---- PROVIDED RECORDS

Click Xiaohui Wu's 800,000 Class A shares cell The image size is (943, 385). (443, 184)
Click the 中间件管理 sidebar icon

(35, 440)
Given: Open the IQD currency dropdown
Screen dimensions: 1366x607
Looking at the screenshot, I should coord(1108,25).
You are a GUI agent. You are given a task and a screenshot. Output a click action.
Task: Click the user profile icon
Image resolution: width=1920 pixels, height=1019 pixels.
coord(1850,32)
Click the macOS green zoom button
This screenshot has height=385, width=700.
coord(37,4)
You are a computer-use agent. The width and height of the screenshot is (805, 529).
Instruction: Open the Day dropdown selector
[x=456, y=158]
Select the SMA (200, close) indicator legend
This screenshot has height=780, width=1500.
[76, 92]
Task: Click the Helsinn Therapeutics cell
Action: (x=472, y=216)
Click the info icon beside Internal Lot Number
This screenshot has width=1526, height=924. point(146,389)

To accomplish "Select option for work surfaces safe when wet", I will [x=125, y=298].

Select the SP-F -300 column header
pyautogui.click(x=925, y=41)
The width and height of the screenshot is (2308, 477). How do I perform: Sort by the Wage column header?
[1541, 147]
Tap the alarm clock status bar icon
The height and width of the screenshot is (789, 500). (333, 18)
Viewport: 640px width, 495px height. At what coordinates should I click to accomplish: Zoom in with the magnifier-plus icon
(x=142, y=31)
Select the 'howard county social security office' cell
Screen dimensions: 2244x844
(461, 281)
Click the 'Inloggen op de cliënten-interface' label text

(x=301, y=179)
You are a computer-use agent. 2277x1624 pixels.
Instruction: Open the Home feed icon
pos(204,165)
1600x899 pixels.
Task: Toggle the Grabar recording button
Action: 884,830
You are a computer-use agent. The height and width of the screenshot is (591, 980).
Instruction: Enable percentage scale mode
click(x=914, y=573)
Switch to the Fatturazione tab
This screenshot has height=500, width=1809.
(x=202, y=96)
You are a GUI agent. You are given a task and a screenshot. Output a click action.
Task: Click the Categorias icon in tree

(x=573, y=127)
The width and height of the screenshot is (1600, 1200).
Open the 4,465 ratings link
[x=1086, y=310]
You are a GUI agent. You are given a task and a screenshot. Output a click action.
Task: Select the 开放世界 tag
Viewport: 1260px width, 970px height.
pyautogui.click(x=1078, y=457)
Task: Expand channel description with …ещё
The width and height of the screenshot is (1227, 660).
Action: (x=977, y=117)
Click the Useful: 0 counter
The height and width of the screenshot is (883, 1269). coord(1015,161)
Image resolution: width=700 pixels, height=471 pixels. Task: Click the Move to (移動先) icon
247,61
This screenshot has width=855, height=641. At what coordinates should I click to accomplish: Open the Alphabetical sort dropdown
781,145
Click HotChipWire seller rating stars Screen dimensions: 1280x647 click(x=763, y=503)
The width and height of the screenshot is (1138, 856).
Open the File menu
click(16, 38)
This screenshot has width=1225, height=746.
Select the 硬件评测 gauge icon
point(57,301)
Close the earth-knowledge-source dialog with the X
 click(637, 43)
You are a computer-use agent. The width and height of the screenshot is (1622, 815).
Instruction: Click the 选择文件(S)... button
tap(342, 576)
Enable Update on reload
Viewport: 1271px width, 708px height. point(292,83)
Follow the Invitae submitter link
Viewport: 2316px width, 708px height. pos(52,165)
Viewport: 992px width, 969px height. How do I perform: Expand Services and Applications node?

--------

*EXERCISE INSTRUCTIONS*. The task requires an exact transcription of all the data.

*RESULT OF THIS EXERCISE*.
Click Xiaohui Wu's 800,000 Class A shares cell The image size is (943, 385). (443, 184)
Click the 中间件管理 sidebar icon

(35, 440)
Given: Open the IQD currency dropdown
Screen dimensions: 1366x607
Looking at the screenshot, I should coord(1108,25).
You are a GUI agent. You are given a task and a screenshot. Output a click action.
Task: Click the user profile icon
Image resolution: width=1920 pixels, height=1019 pixels.
coord(1850,32)
Click the macOS green zoom button
This screenshot has height=385, width=700.
coord(37,4)
You are a computer-use agent. The width and height of the screenshot is (805, 529).
Instruction: Open the Day dropdown selector
[x=456, y=158]
Select the SMA (200, close) indicator legend
This screenshot has height=780, width=1500.
[76, 92]
Task: Click the Helsinn Therapeutics cell
Action: (x=472, y=216)
Click the info icon beside Internal Lot Number
This screenshot has width=1526, height=924. point(146,389)

To accomplish "Select option for work surfaces safe when wet", I will [x=125, y=298].

Select the SP-F -300 column header
pyautogui.click(x=925, y=41)
The width and height of the screenshot is (2308, 477). How do I perform: Sort by the Wage column header?
[1541, 147]
Tap the alarm clock status bar icon
The height and width of the screenshot is (789, 500). (333, 18)
Viewport: 640px width, 495px height. At what coordinates should I click to accomplish: Zoom in with the magnifier-plus icon
(x=142, y=31)
Select the 'howard county social security office' cell
Screen dimensions: 2244x844
(461, 281)
Click the 'Inloggen op de cliënten-interface' label text

(x=301, y=179)
You are a computer-use agent. 2277x1624 pixels.
Instruction: Open the Home feed icon
pos(204,165)
1600x899 pixels.
Task: Toggle the Grabar recording button
Action: 884,830
You are a computer-use agent. The height and width of the screenshot is (591, 980).
Instruction: Enable percentage scale mode
click(x=914, y=573)
Switch to the Fatturazione tab
This screenshot has height=500, width=1809.
(x=202, y=96)
You are a GUI agent. You are given a task and a screenshot. Output a click action.
Task: Click the Categorias icon in tree

(x=573, y=127)
The width and height of the screenshot is (1600, 1200).
Open the 4,465 ratings link
[x=1086, y=310]
You are a GUI agent. You are given a task and a screenshot. Output a click action.
Task: Select the 开放世界 tag
Viewport: 1260px width, 970px height.
pyautogui.click(x=1078, y=457)
Task: Expand channel description with …ещё
The width and height of the screenshot is (1227, 660).
Action: (x=977, y=117)
Click the Useful: 0 counter
The height and width of the screenshot is (883, 1269). coord(1015,161)
Image resolution: width=700 pixels, height=471 pixels. Task: Click the Move to (移動先) icon
247,61
This screenshot has width=855, height=641. At what coordinates should I click to accomplish: Open the Alphabetical sort dropdown
781,145
Click HotChipWire seller rating stars Screen dimensions: 1280x647 click(x=763, y=503)
The width and height of the screenshot is (1138, 856).
Open the File menu
click(16, 38)
This screenshot has width=1225, height=746.
Select the 硬件评测 gauge icon
point(57,301)
Close the earth-knowledge-source dialog with the X
 click(637, 43)
You are a computer-use agent. The width and height of the screenshot is (1622, 815).
Instruction: Click the 选择文件(S)... button
tap(342, 576)
Enable Update on reload
Viewport: 1271px width, 708px height. point(292,83)
Follow the Invitae submitter link
Viewport: 2316px width, 708px height. pos(52,165)
Viewport: 992px width, 969px height. How do I perform: Expand Services and Applications node?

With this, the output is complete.